**Work instruction:**
Return the records below exactly, leaving nothing out.
-------- Records --------
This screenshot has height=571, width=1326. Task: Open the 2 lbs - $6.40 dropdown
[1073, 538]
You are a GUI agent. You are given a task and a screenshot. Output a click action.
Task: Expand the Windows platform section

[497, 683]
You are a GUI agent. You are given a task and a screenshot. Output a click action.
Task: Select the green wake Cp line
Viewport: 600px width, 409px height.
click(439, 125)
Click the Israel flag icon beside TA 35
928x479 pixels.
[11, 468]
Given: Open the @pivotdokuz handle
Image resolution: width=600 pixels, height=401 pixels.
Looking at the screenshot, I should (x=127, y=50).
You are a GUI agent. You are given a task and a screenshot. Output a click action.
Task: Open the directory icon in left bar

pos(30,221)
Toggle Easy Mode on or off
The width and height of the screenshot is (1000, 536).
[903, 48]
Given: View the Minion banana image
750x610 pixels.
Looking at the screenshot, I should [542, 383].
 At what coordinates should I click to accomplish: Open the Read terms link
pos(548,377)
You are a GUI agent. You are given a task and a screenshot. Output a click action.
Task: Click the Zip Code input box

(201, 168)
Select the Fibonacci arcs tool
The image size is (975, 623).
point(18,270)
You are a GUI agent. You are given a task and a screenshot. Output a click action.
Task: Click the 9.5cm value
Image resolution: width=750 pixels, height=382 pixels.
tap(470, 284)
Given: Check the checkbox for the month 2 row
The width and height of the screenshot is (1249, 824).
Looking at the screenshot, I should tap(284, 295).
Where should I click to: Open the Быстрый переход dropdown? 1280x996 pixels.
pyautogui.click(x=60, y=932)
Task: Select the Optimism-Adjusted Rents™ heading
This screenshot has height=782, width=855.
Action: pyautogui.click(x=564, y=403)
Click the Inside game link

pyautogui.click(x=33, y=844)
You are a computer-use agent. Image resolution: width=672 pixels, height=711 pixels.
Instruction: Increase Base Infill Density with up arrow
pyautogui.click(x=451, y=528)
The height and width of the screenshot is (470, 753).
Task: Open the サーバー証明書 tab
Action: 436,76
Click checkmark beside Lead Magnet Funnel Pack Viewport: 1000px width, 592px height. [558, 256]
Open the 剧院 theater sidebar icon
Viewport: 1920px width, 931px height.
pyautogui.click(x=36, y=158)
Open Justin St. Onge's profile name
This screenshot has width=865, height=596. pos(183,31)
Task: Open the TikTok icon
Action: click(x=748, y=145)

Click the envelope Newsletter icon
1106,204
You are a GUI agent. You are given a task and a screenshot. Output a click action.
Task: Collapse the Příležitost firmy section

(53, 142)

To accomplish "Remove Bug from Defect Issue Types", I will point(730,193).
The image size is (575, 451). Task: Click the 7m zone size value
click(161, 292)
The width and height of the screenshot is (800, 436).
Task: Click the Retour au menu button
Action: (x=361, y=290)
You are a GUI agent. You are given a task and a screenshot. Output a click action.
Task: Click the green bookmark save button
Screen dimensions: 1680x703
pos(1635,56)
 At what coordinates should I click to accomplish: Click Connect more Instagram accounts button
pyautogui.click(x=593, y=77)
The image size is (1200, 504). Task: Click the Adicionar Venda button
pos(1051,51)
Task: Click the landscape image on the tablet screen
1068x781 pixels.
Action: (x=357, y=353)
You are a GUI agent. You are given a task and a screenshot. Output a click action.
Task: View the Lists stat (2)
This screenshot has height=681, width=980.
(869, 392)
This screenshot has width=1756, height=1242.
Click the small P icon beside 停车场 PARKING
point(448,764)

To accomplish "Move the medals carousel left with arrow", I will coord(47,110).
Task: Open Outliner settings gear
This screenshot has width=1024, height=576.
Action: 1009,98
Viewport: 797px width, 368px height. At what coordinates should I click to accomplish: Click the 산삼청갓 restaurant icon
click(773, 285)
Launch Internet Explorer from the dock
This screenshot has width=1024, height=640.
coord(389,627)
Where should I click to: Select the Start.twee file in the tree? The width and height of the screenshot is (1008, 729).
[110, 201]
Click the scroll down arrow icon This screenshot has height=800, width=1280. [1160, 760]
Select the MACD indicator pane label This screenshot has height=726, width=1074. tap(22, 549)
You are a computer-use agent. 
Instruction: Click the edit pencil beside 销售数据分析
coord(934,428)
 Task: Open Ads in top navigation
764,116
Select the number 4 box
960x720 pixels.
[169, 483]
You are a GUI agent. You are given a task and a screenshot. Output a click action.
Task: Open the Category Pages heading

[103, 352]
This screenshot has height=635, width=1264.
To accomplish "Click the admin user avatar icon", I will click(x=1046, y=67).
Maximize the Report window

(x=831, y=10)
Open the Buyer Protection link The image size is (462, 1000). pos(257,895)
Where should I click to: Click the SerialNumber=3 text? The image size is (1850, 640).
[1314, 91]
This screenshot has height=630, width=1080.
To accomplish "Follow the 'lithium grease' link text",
--------
**Reply to the exercise:**
This screenshot has height=571, width=1326. Task: Open the 2 lbs - $6.40 dropdown
[1073, 538]
You are a GUI agent. You are given a task and a screenshot. Output a click action.
Task: Expand the Windows platform section

[497, 683]
You are a GUI agent. You are given a task and a screenshot. Output a click action.
Task: Select the green wake Cp line
Viewport: 600px width, 409px height.
click(439, 125)
Click the Israel flag icon beside TA 35
928x479 pixels.
[11, 468]
Given: Open the @pivotdokuz handle
Image resolution: width=600 pixels, height=401 pixels.
Looking at the screenshot, I should (x=127, y=50).
You are a GUI agent. You are given a task and a screenshot. Output a click action.
Task: Open the directory icon in left bar

pos(30,221)
Toggle Easy Mode on or off
The width and height of the screenshot is (1000, 536).
[903, 48]
Given: View the Minion banana image
750x610 pixels.
Looking at the screenshot, I should [542, 383].
 At what coordinates should I click to accomplish: Open the Read terms link
pos(548,377)
You are a GUI agent. You are given a task and a screenshot. Output a click action.
Task: Click the Zip Code input box

(201, 168)
Select the Fibonacci arcs tool
The image size is (975, 623).
point(18,270)
You are a GUI agent. You are given a task and a screenshot. Output a click action.
Task: Click the 9.5cm value
Image resolution: width=750 pixels, height=382 pixels.
tap(470, 284)
Given: Check the checkbox for the month 2 row
The width and height of the screenshot is (1249, 824).
Looking at the screenshot, I should tap(284, 295).
Where should I click to: Open the Быстрый переход dropdown? 1280x996 pixels.
pyautogui.click(x=60, y=932)
Task: Select the Optimism-Adjusted Rents™ heading
This screenshot has height=782, width=855.
Action: pyautogui.click(x=564, y=403)
Click the Inside game link

pyautogui.click(x=33, y=844)
You are a computer-use agent. Image resolution: width=672 pixels, height=711 pixels.
Instruction: Increase Base Infill Density with up arrow
pyautogui.click(x=451, y=528)
The height and width of the screenshot is (470, 753).
Task: Open the サーバー証明書 tab
Action: 436,76
Click checkmark beside Lead Magnet Funnel Pack Viewport: 1000px width, 592px height. [558, 256]
Open the 剧院 theater sidebar icon
Viewport: 1920px width, 931px height.
pyautogui.click(x=36, y=158)
Open Justin St. Onge's profile name
This screenshot has width=865, height=596. pos(183,31)
Task: Open the TikTok icon
Action: click(x=748, y=145)

Click the envelope Newsletter icon
1106,204
You are a GUI agent. You are given a task and a screenshot. Output a click action.
Task: Collapse the Příležitost firmy section

(53, 142)

To accomplish "Remove Bug from Defect Issue Types", I will point(730,193).
The image size is (575, 451). Task: Click the 7m zone size value
click(161, 292)
The width and height of the screenshot is (800, 436).
Task: Click the Retour au menu button
Action: (x=361, y=290)
You are a GUI agent. You are given a task and a screenshot. Output a click action.
Task: Click the green bookmark save button
Screen dimensions: 1680x703
pos(1635,56)
 At what coordinates should I click to accomplish: Click Connect more Instagram accounts button
pyautogui.click(x=593, y=77)
The image size is (1200, 504). Task: Click the Adicionar Venda button
pos(1051,51)
Task: Click the landscape image on the tablet screen
1068x781 pixels.
Action: (x=357, y=353)
You are a GUI agent. You are given a task and a screenshot. Output a click action.
Task: View the Lists stat (2)
This screenshot has height=681, width=980.
(869, 392)
This screenshot has width=1756, height=1242.
Click the small P icon beside 停车场 PARKING
point(448,764)

To accomplish "Move the medals carousel left with arrow", I will coord(47,110).
Task: Open Outliner settings gear
This screenshot has width=1024, height=576.
Action: 1009,98
Viewport: 797px width, 368px height. At what coordinates should I click to accomplish: Click the 산삼청갓 restaurant icon
click(773, 285)
Launch Internet Explorer from the dock
This screenshot has width=1024, height=640.
coord(389,627)
Where should I click to: Select the Start.twee file in the tree? The width and height of the screenshot is (1008, 729).
[110, 201]
Click the scroll down arrow icon This screenshot has height=800, width=1280. [1160, 760]
Select the MACD indicator pane label This screenshot has height=726, width=1074. tap(22, 549)
You are a computer-use agent. 
Instruction: Click the edit pencil beside 销售数据分析
coord(934,428)
 Task: Open Ads in top navigation
764,116
Select the number 4 box
960x720 pixels.
[169, 483]
You are a GUI agent. You are given a task and a screenshot. Output a click action.
Task: Open the Category Pages heading

[103, 352]
This screenshot has height=635, width=1264.
To accomplish "Click the admin user avatar icon", I will click(x=1046, y=67).
Maximize the Report window

(x=831, y=10)
Open the Buyer Protection link The image size is (462, 1000). pos(257,895)
Where should I click to: Click the SerialNumber=3 text? The image size is (1850, 640).
[1314, 91]
This screenshot has height=630, width=1080.
To accomplish "Follow the 'lithium grease' link text",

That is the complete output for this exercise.